L'exposition présentant 50 projets de recherche et d'innovation financés par l'UE portait surtout sur le domaine de la santé et presque tous les projets étaient liés à l'innovation numérique.
Parmi les projets présentés se trouvaient des plateformes virtuelles contribuant au contrôle du stress, ainsi qu'un appareil permettant aux handicapés physiques d'utiliser des « capteurs cérébraux » pour communiquer sans aucun mouvement.
La majorité des innovations dans le domaine de la santé mettaient en évidence la priorité de la Commission européenne : le vieillissement rapide de la population.
Le vieillissement sain et actif : l'avenir du numérique
Un système de capteurs intégrant des connexions logicielles permet par exemple à une unité centrale d'examiner la raison de la chute d'une personne âgée vivant seule. Grâce à deux autres systèmes, les hôpitaux peuvent surveiller à distance les conditions médicales des patients atteints de la maladie de Parkinson et d'autres maladies chroniques. Les patients ont également l'occasion de faire de l'exercice en utilisant des systèmes en ligne.
D'autres programmes permettent aussi d'aider les personnes âgées à faire de l'exercice à domicile et d'adapter la technologie actuelle aux besoins des handicapés physiques.
Toutes les innovations numériques présentées ne portaient toutefois pas sur le domaine de la santé.
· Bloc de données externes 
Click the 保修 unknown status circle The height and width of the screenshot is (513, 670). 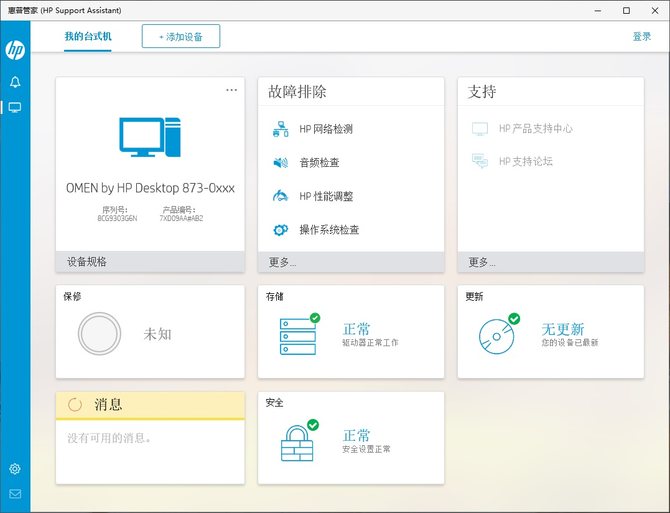[x=99, y=334]
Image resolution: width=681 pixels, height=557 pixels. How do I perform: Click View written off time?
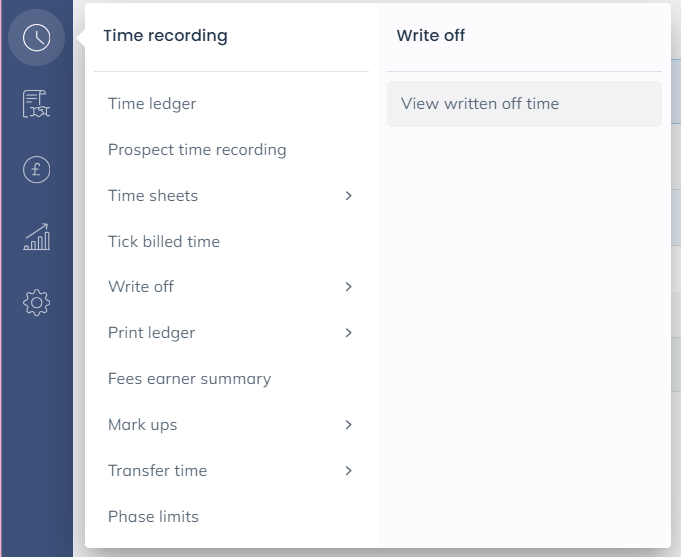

C'est le cas de « V-City ». Il s'agit d'un logiciel d'origine belge reconstituant des paysages urbains en trois dimensions qui permet, grâce à des lunettes spéciales, aux planificateurs de mesures d'urgence ou aux militaires de planifier des évacuations ou des attaques perpétrées sur des bâtiments.
Cette exposition a certes présenté des technologies européennes, mais les exposants ont été soigneusement sélectionnés par la Commission, et véhiculent le message clair que la recherche dans le secteur en plein essor du vieillissement sera la grande favorite des financements européens pour la recherche.
Le nouveau programme-cadre de la Commission pour la recherche, dévoilé la semaine dernière, devrait bénéficier d'un budget de 80 milliards d'euros pour 2014-2020.
L'Europe arrogante face aux systèmes de santé étrangers
L'approche générale de l'Europe concernant les partenariats de santé pour l'innovation a toutefois été critiquée pendant la conférence.
« Le point de vue de l'UE est considéré comme étriqué, l'Union est repliée sur elle-même. Les États-Unis sont plus enclins à partager leurs recherches. L'UE a tellement d'opportunités de s'impliquer, ailleurs, dans des marchés innovants locaux, en particulier dans le domaine de la santé », a déclaré Kiran Mazumdar-Shaw, le fondateur de Biocon, l'une des premières entreprises de biotechnologie indiennes, lors d'une séance plénière portant le titre de Building a Global Innovation Economy.
Ann Mettler, la directrice générale du groupe de réflexion Lisbon Council et modératrice du débat, a qualifié de « fondamentalement arrogants » les points de vue des entrepreneurs qui rejettent l'idée qu'ils pourraient apprendre de l'Inde en matière d'innovation pour la santé.